Goal -
Convert the records below into a JSON list of strings, one string per line, skipping blank lines and leaving out the pictures.

### Data excerpts

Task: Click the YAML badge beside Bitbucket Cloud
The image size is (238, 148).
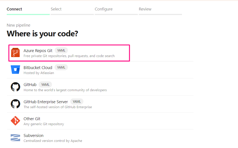Action: click(61, 67)
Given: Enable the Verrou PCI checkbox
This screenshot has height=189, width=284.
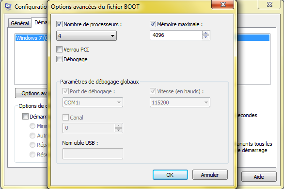Looking at the screenshot, I should pos(59,50).
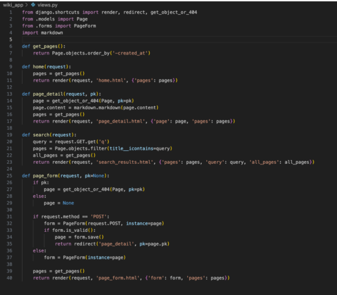
Task: Click line number 5 in the gutter
Action: (x=11, y=39)
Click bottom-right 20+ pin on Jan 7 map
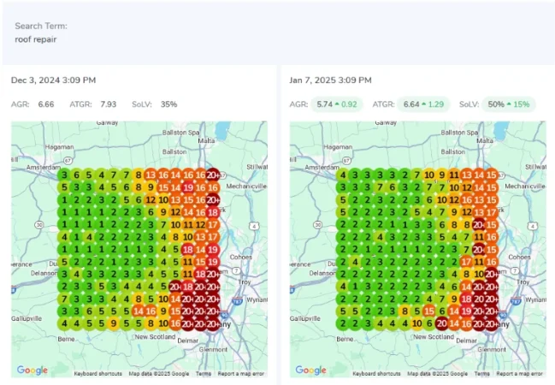 [491, 324]
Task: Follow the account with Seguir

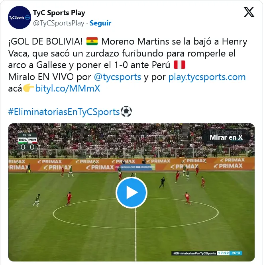Action: click(x=100, y=23)
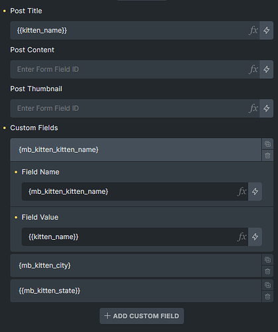Delete the mb_kitten_state custom field
The height and width of the screenshot is (332, 278).
click(267, 297)
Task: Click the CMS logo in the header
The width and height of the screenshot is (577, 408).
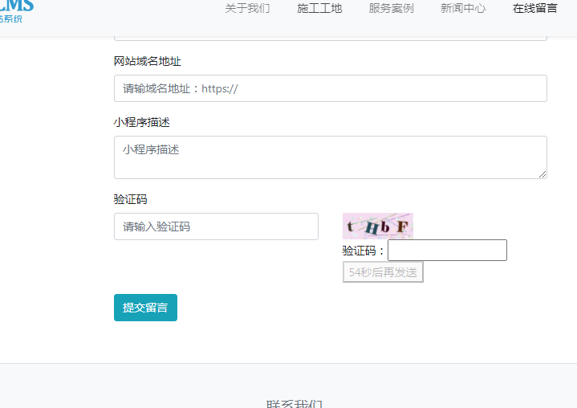Action: [16, 10]
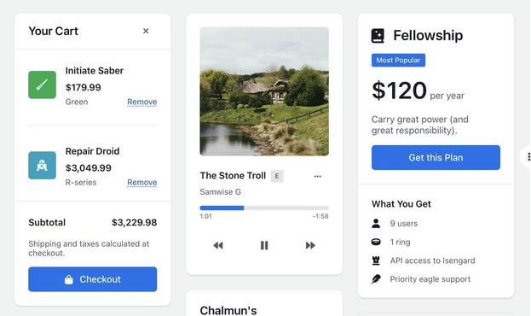Remove Repair Droid from the cart
Screen dimensions: 531x316
click(x=141, y=182)
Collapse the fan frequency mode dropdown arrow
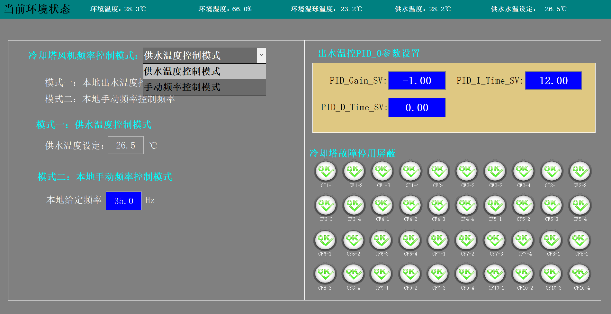The image size is (611, 314). pos(261,55)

######

Written response -
[
  "Task: Click the YAML badge beside Bitbucket Cloud",
  "The image size is (238, 148).",
  "Action: click(61, 67)",
  "Given: Enable the Verrou PCI checkbox",
  "This screenshot has height=189, width=284.",
  "Looking at the screenshot, I should pos(59,50).",
  "Task: Click line number 5 in the gutter",
  "Action: (x=11, y=39)",
  "Click bottom-right 20+ pin on Jan 7 map",
  " [491, 324]",
  "Task: Follow the account with Seguir",
  "Action: click(x=100, y=23)",
  "Delete the mb_kitten_state custom field",
  "The height and width of the screenshot is (332, 278).",
  "click(267, 297)",
  "Task: Click the CMS logo in the header",
  "The width and height of the screenshot is (577, 408).",
  "Action: [16, 10]",
  "Remove Repair Droid from the cart",
  "Screen dimensions: 531x316",
  "click(x=141, y=182)",
  "Collapse the fan frequency mode dropdown arrow",
  "The image size is (611, 314). pos(261,55)"
]